Format the rows below as a JSON list of strings, one string per line, leaving out any blank lines.

───

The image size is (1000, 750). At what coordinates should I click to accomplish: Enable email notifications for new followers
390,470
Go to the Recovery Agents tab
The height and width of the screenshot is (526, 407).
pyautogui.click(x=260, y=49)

───

▶ [Full output]
[
  "The image size is (1000, 750). At what coordinates should I click to accomplish: Enable email notifications for new followers",
  "390,470",
  "Go to the Recovery Agents tab",
  "The height and width of the screenshot is (526, 407).",
  "pyautogui.click(x=260, y=49)"
]